Saved data entries

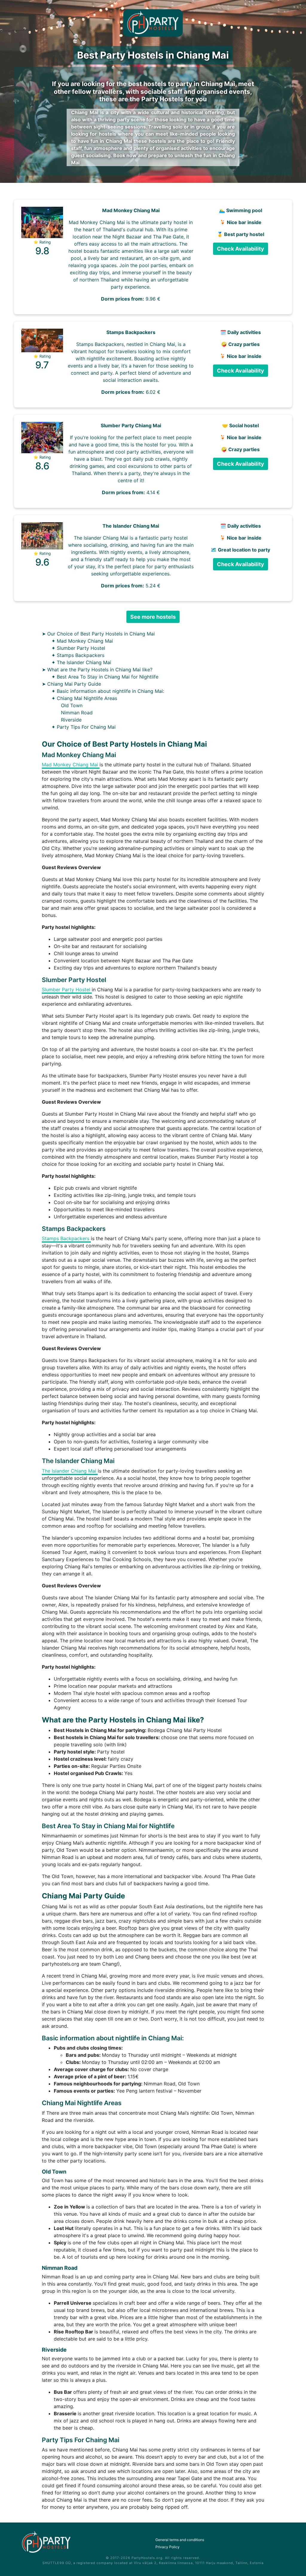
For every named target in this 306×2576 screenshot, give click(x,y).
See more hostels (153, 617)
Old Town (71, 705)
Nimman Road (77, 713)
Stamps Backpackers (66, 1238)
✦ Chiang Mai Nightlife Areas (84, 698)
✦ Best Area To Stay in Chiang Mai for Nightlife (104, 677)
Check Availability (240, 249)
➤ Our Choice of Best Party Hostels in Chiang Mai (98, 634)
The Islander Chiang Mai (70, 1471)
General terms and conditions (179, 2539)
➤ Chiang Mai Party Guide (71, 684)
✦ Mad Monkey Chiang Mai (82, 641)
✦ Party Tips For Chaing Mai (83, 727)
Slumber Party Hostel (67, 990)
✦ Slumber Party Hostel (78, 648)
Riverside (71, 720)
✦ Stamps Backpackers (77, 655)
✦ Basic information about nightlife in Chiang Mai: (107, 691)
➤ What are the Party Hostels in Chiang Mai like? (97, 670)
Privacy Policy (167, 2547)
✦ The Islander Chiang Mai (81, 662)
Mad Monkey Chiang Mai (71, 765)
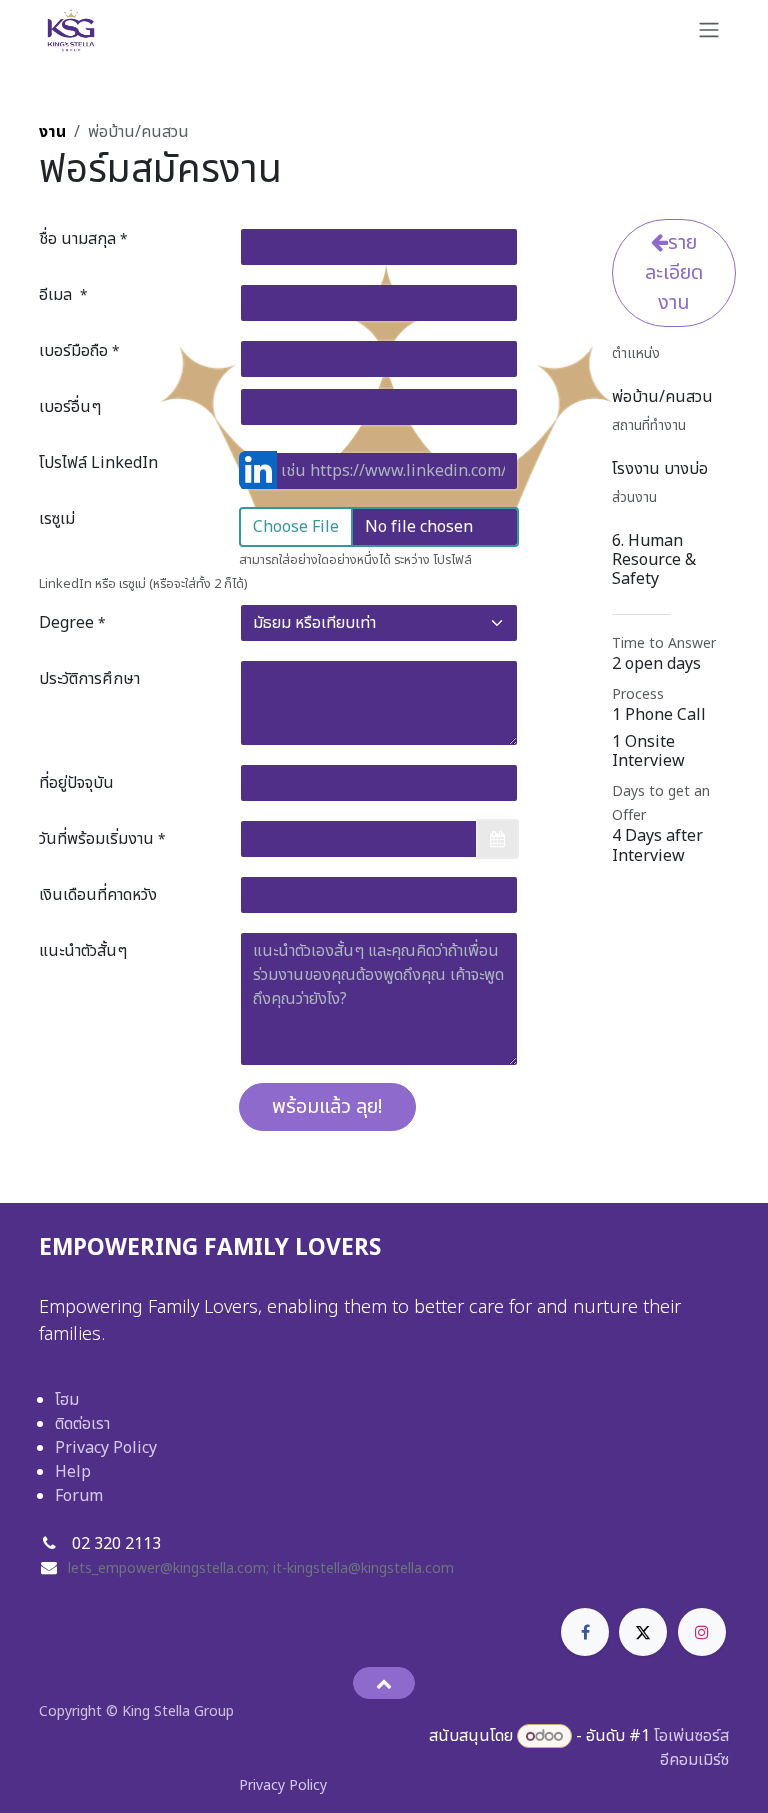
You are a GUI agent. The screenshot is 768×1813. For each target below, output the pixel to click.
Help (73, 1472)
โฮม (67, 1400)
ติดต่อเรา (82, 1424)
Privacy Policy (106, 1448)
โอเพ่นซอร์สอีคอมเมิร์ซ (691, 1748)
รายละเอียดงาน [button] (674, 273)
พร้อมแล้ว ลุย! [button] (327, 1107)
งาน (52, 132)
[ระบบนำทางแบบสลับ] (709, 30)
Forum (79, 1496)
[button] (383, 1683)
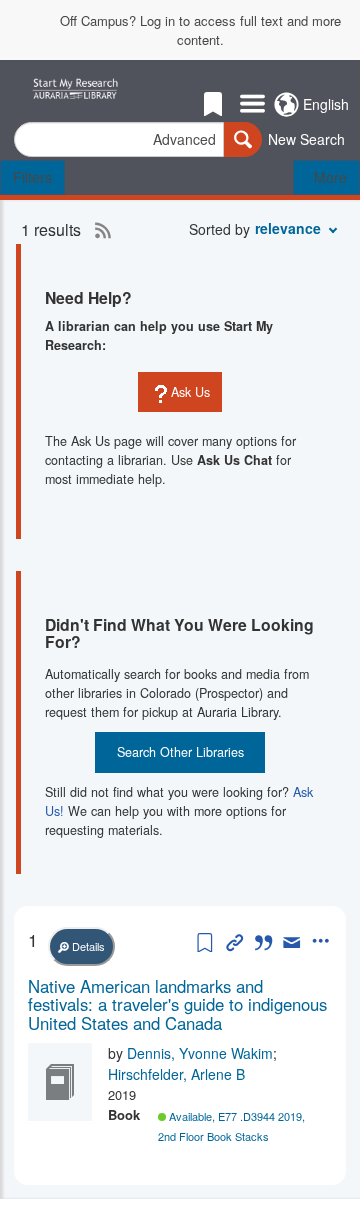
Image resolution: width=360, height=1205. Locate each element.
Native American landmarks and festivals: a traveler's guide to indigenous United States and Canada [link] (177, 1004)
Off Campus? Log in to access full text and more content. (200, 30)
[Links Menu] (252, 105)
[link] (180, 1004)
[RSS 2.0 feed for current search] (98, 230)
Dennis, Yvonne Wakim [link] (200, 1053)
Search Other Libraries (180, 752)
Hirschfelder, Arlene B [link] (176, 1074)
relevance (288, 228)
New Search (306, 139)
==
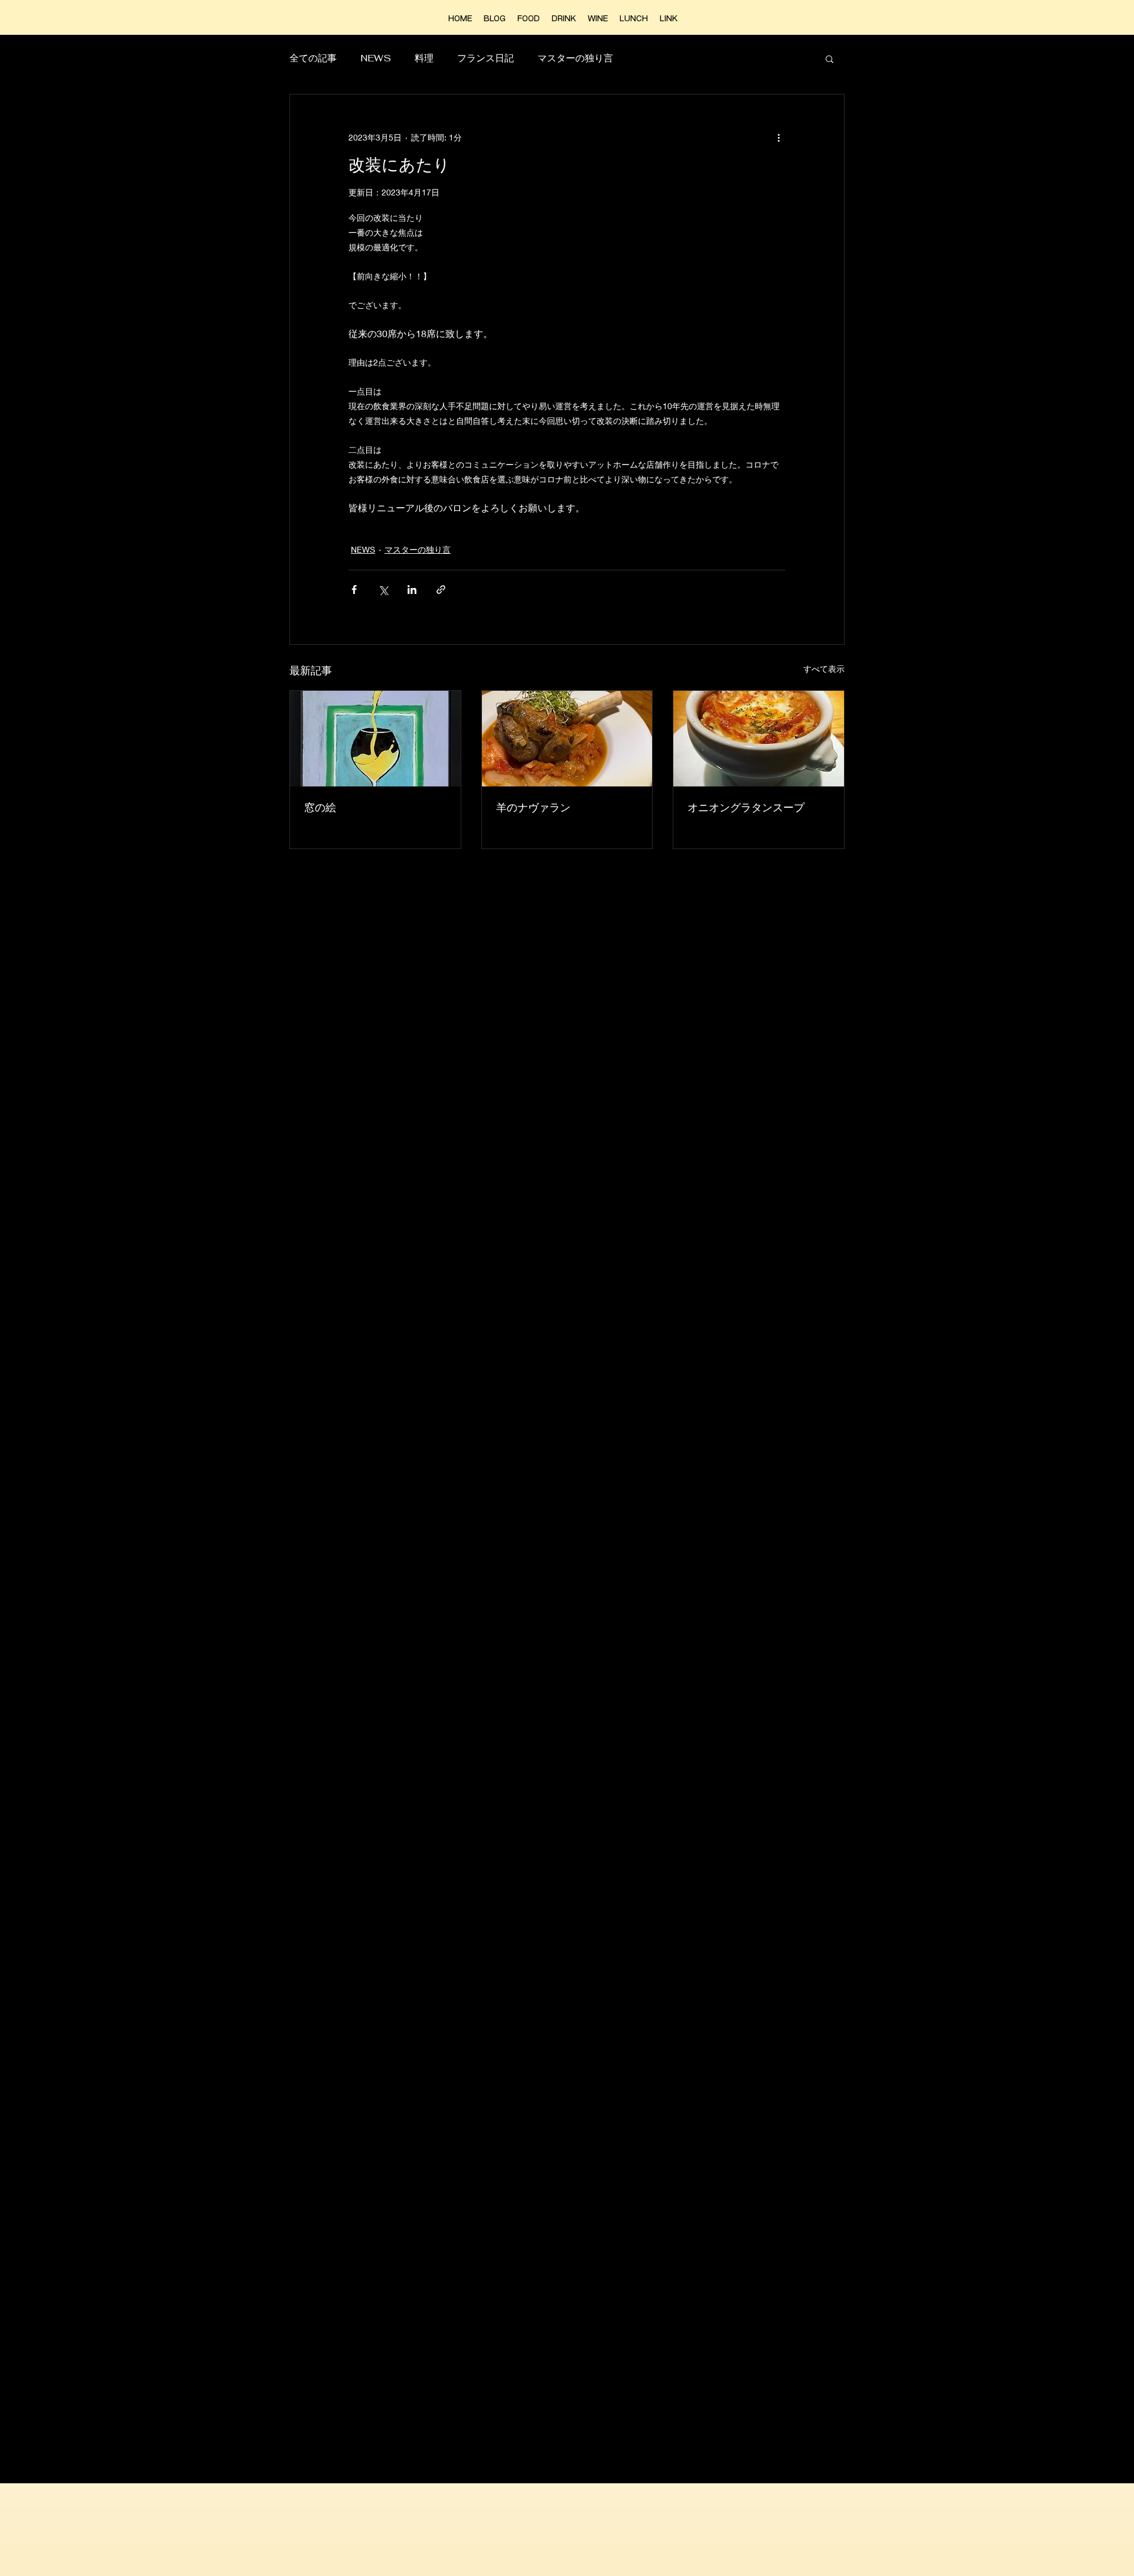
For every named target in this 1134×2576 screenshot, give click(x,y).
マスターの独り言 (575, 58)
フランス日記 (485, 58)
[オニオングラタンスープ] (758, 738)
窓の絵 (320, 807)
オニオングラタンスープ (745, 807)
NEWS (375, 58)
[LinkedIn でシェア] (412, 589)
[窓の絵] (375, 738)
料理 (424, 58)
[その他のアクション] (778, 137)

### What you should do
From the data above, copy each line with the string "give" in it.

### Response to this task
For every named target in this 306×2576 screenshot, give click(x,y).
For every named target in this 1134×2576 screenshot, give click(x,y).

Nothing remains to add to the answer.